Exercise prompt →
Begin at the line containing "Task: Expand the WooCommerce dropdown menu" and retype each line through the end of the records exactly. Include nothing else and no pictures.

Source data →
-*-*-

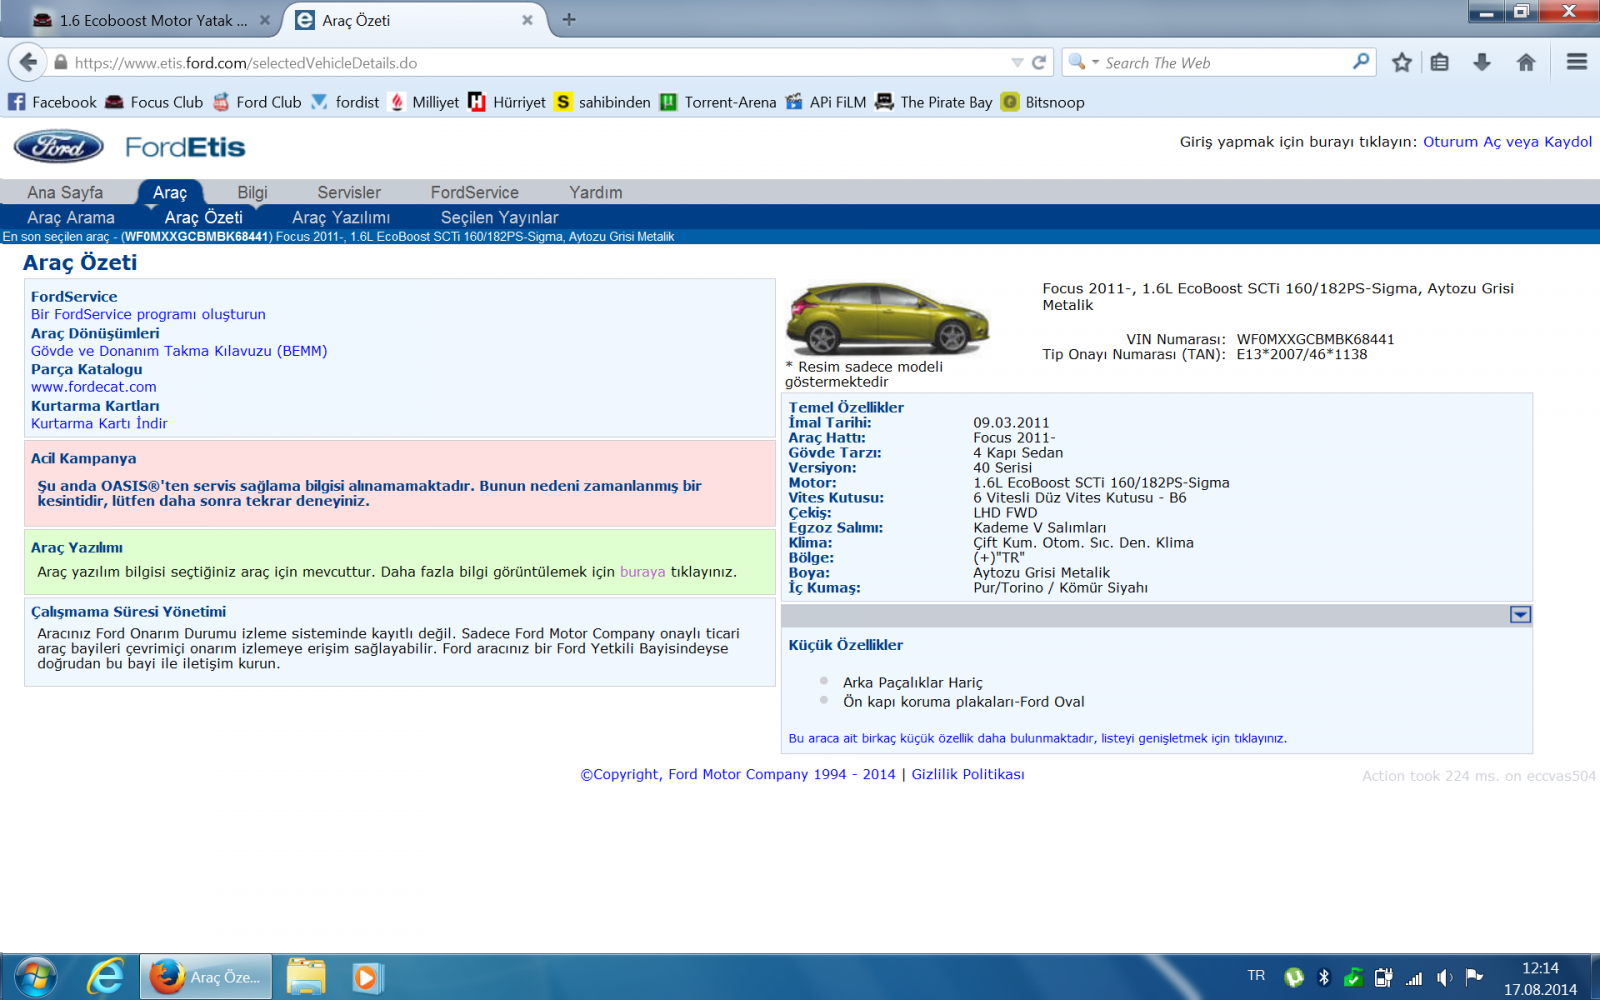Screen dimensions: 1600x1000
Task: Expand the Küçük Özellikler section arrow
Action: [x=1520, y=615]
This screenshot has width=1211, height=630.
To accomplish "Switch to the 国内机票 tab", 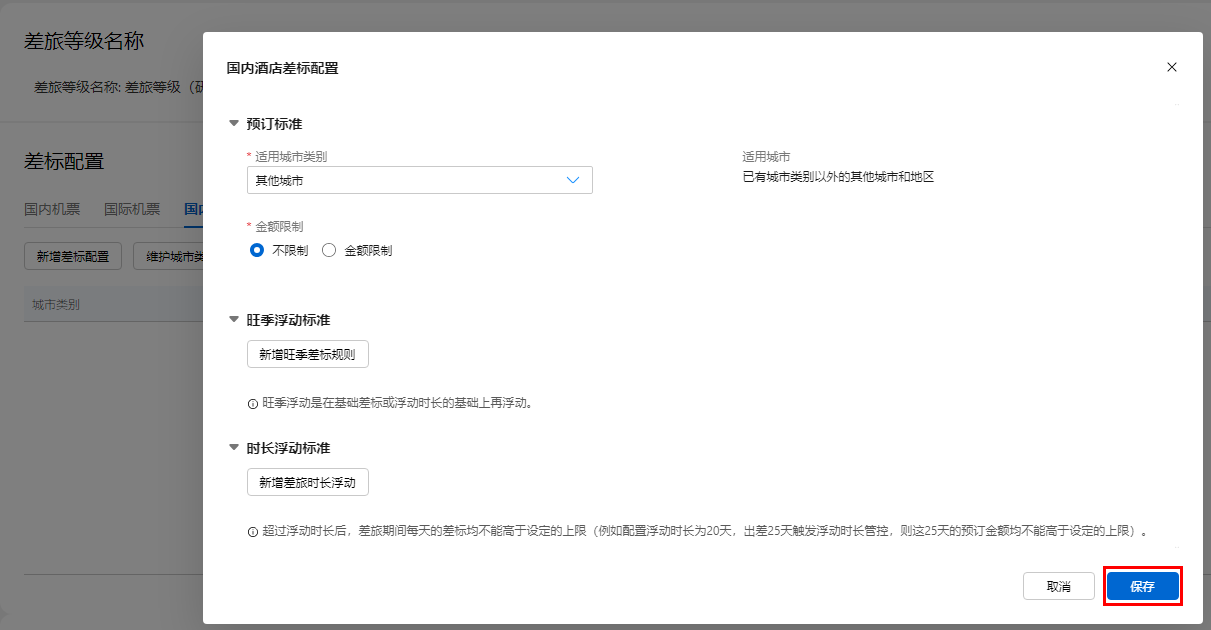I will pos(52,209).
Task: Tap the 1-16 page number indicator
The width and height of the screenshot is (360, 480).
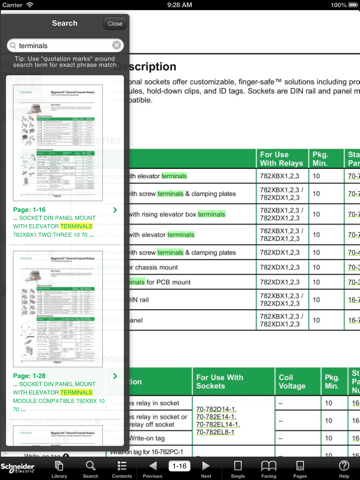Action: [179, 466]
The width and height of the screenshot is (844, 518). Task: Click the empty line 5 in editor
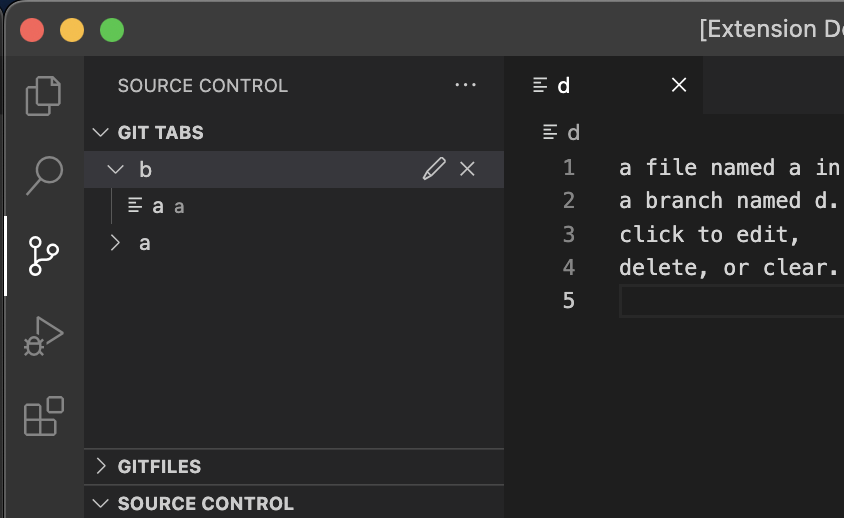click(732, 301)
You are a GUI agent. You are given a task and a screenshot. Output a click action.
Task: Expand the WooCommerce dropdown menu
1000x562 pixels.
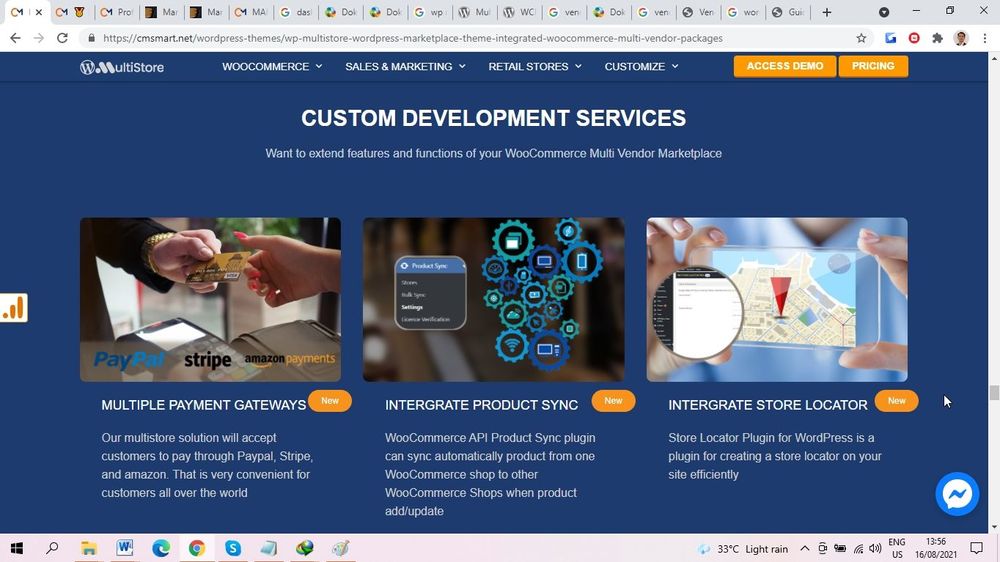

-*-*-

Response to this exercise →
Task: Expand the WooCommerce dropdown menu
1000x562 pixels.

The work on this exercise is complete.